-- PASSAGE GIVEN --
◇ ◇ ◇ ◇
Are Google and Facebook Biased Against Trump? Here’s How They Actually Rank News

Earlier this week, President Trump accused Google and Facebook of prioritizing unfavorable coverage about him in their respective news feeds. The accusation comes at a time when both platforms are under increasing pressure to be more transparent about how they decide what content to prioritize.

Last week, several Facebook employees called out a similar discrepancy on the company's internal message board. In a post titled, “We Have a Problem With Political Diversity,” Brian Amerige, a senior Facebook engineer, wrote, “We are a political monoculture that’s intolerant of different views. We claim to welcome all perspectives, but are quick to attack — often in mobs — anyone who presents a view that appears to be in opposition to left-leaning ideology.”

Facebook has been seemingly transparent in explaining its ranking process, particularly after its recent algorithm change when the platform produced this explainer video:

This explainer doesn't address how paid content gets prioritized above organic, though, which any social media marketer will tell you is a crucial part of their ad spend. Moreover, this explainer doesn't address the deluge of controversies that have flourished around the legitimacy of news on Facebook, limited to but not including: the aforementioned internal accusation that conservative views are underrepresented, Russian-influenced fake news stories and a clearly communicated policy around patently false purveyors of sensationalist, conspiracy-laden content like Alex Jones (will his banishment from the platform set a precedent)?

Expect to hear more on this next week, when Facebook's chief operating officer Sheryl Sandberg is set to testify in a senate hearing about social media's role in election manipulation. "A team helping Ms. Sandberg get ready for the hearing next Wednesday has warned her that some Republican lawmakers may raise questions about Facebook and biases, according to two people involved in the preparations," writes the New York Times.

Google employees have raised similar concerns about bias to those felt internally at Facebook, although that employee's internal memo was more controversial for its focus on gender expectations.
◇ ◇ ◇ ◇
-- RECORDED DATA --
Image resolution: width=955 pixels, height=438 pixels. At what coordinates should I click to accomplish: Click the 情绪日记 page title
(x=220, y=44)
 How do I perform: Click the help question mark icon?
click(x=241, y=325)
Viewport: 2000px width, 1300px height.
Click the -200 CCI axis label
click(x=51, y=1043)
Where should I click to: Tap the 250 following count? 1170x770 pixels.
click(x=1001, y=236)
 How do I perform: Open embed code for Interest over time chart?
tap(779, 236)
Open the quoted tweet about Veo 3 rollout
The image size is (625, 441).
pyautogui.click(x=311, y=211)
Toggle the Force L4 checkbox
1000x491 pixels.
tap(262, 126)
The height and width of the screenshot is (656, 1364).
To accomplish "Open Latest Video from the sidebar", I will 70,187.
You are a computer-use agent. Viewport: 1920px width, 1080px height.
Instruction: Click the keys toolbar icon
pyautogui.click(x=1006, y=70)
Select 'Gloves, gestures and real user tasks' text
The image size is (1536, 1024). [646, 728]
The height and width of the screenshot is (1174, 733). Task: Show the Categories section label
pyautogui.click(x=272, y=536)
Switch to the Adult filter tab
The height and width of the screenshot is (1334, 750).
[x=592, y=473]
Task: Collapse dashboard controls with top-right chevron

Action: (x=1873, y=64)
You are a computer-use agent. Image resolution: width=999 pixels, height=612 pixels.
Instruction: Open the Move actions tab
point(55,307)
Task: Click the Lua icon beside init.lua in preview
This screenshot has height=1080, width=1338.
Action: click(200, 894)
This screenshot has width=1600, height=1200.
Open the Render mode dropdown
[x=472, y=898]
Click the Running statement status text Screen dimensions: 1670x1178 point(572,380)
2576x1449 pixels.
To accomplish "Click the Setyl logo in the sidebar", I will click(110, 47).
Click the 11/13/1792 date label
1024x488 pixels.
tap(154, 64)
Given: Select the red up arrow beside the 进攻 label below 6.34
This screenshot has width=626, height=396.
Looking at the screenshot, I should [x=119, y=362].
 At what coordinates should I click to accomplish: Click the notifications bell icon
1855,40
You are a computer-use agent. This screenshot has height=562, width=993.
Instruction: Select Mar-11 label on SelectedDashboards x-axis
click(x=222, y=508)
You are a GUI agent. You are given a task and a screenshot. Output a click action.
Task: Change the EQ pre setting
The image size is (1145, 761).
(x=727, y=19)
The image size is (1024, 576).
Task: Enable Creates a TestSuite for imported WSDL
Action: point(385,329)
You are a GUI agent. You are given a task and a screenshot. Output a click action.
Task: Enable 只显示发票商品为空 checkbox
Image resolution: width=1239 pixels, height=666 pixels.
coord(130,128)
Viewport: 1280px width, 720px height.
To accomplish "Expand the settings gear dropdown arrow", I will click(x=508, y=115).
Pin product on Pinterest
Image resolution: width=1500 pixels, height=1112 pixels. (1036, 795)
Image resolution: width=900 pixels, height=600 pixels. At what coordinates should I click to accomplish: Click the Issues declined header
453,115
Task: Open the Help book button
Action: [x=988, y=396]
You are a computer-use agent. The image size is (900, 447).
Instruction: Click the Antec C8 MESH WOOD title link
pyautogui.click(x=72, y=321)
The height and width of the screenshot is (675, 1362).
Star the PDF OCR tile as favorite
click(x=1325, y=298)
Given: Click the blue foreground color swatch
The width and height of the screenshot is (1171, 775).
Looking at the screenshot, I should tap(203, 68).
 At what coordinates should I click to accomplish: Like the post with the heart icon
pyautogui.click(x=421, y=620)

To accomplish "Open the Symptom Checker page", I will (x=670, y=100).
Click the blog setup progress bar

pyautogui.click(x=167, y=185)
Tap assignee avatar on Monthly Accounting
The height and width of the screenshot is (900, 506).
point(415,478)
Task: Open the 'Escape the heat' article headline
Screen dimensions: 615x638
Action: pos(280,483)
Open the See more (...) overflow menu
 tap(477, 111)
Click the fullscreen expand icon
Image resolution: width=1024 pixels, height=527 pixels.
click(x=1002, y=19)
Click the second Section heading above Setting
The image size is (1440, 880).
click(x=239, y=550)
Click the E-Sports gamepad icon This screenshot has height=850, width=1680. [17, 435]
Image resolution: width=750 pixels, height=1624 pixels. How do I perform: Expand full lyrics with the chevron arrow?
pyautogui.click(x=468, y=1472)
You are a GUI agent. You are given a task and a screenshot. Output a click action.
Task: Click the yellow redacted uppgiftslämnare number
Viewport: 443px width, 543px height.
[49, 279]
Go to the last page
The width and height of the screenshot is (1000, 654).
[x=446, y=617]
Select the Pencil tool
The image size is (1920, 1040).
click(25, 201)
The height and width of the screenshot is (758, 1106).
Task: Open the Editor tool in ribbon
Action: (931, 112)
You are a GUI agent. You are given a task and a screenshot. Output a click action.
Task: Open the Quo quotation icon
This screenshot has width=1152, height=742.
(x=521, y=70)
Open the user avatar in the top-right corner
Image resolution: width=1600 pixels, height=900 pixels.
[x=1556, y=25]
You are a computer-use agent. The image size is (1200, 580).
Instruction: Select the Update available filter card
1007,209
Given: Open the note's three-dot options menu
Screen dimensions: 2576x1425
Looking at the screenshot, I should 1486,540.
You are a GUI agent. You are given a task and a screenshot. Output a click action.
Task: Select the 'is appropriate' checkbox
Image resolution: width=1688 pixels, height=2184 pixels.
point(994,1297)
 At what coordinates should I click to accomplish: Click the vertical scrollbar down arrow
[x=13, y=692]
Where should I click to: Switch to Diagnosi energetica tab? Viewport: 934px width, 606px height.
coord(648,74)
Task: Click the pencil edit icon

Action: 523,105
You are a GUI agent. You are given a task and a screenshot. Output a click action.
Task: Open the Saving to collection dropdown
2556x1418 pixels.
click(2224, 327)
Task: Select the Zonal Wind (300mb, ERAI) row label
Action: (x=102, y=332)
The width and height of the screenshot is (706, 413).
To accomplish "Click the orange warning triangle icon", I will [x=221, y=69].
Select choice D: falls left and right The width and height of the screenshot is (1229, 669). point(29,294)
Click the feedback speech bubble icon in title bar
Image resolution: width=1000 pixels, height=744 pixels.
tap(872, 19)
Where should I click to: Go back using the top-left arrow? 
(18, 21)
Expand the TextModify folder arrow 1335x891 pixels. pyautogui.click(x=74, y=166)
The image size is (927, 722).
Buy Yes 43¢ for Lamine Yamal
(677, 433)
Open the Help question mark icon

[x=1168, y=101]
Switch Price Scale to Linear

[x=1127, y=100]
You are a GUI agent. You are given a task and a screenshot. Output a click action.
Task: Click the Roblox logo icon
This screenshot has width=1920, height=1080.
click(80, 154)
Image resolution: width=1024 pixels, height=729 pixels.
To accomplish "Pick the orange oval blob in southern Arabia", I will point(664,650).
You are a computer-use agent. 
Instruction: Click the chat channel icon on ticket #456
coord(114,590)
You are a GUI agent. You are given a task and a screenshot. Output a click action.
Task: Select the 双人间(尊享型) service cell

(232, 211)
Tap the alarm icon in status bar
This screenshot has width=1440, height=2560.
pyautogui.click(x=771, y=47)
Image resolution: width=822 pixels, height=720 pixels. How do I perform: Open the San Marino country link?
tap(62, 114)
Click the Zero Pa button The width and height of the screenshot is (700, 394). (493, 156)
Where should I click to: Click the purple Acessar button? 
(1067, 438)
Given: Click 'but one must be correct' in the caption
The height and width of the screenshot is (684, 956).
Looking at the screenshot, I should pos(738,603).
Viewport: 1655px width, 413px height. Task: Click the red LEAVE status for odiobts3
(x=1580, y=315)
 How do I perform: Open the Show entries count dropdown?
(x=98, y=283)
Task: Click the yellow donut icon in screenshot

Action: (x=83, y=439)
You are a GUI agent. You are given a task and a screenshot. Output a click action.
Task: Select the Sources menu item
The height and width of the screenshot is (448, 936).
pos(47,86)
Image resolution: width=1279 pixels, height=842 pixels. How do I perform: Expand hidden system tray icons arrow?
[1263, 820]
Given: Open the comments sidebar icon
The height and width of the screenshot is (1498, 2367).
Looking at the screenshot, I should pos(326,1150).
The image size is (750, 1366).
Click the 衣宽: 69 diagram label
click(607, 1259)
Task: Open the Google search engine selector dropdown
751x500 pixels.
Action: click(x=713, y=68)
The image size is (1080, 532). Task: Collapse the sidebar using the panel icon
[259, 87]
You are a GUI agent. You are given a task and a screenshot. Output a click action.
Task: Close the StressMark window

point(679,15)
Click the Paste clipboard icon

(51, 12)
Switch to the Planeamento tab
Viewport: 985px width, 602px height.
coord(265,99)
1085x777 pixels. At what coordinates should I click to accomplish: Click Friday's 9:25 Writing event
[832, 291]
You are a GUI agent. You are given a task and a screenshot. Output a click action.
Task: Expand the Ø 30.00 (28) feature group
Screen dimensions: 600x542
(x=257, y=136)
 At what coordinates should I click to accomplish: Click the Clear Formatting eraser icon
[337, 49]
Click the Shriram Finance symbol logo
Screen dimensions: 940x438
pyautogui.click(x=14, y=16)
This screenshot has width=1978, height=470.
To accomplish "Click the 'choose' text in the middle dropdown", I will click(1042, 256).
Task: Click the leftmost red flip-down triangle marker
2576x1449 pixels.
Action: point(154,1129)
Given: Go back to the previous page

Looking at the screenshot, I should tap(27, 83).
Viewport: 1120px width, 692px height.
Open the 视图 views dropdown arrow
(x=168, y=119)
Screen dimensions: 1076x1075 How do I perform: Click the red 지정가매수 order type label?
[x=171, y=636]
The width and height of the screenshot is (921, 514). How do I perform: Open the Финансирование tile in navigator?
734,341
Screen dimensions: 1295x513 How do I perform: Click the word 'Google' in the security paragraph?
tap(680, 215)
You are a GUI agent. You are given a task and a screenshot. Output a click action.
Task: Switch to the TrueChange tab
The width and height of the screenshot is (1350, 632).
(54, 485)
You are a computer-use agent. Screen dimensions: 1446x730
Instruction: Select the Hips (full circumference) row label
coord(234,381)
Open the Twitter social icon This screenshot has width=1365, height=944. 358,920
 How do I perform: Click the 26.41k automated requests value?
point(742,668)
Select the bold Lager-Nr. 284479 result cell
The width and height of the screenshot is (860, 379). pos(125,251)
◇ ◇ ◇ ◇
-- REQUIRED ACTIONS --
(1) Determine whether each statement below agrees with the news-ranking article. For each, answer yes or no and quote the words of the article that decide it. (a) Brian Amerige is identified as a senior Facebook engineer. (b) Sheryl Sandberg is scheduled to testify before a House committee. (c) The internal memo from a Google employee drew controversy for its focus on gender expectations.
(2) Carry on the news-ranking article from the point at which it ends.

-- RESULTS OF THE TASKS --
(1)
(a) Yes: "Brian Amerige, a senior Facebook engineer"
(b) No: "is set to testify in a senate hearing about social media's role in election manipulation"
(c) Yes: "that employee's internal memo was more controversial for its focus on gender expectations"

(2)
Google's search rankings, meanwhile, work as a hybrid of AI and human efforts. Google's AI uses web crawlers that collect data based on relevant keywords (hello, SEO!) and generate page results, in part, based on that data. Google's search also chooses which stories have "authority" according to a set of judgments formed about the site publishing them. While Trump may mistake those judgments for bias, they are in fact culled together by a group of 10,000-plus employees identified as "search quality raters." This team's sole responsibility is to assign authority based on the recommendations of professional society, accolades like Pulitzer Prizes and the legitimacy of the reporting.

Ben Spangler, head of SEO on the Performics Practices team at Spark Foundry, says that Facebook going in and making manual updates to its algorithm is necessary, as the platform's tech isn't at the point where the AI intuitively understands how to root out bad actors. As many articles have mentioned this week, the bad actors on Facebook didn't hack a single thing—they simply took advantage of the algorithm's vulnerabilities.

"What they've done over the past few months is manually make updates to discourage the visibility of a lot of these different sites," Spangler says. "I still don't understand how they're going to incorporate that into the AI portion."

Spangler thinks that Facebook's next move will involve incorporating those manual, contextual updates into the next algorithm change. "Google became great at that," he says. "Every time Google's done an algorithm update it's usually revolved around trying to get nonsense like spam sites or link farms, sites that are not there to give great content. Facebook could probably take a page out of Google's book in updating the algorithm to look for contextual clues, which is what we do every day in SEO."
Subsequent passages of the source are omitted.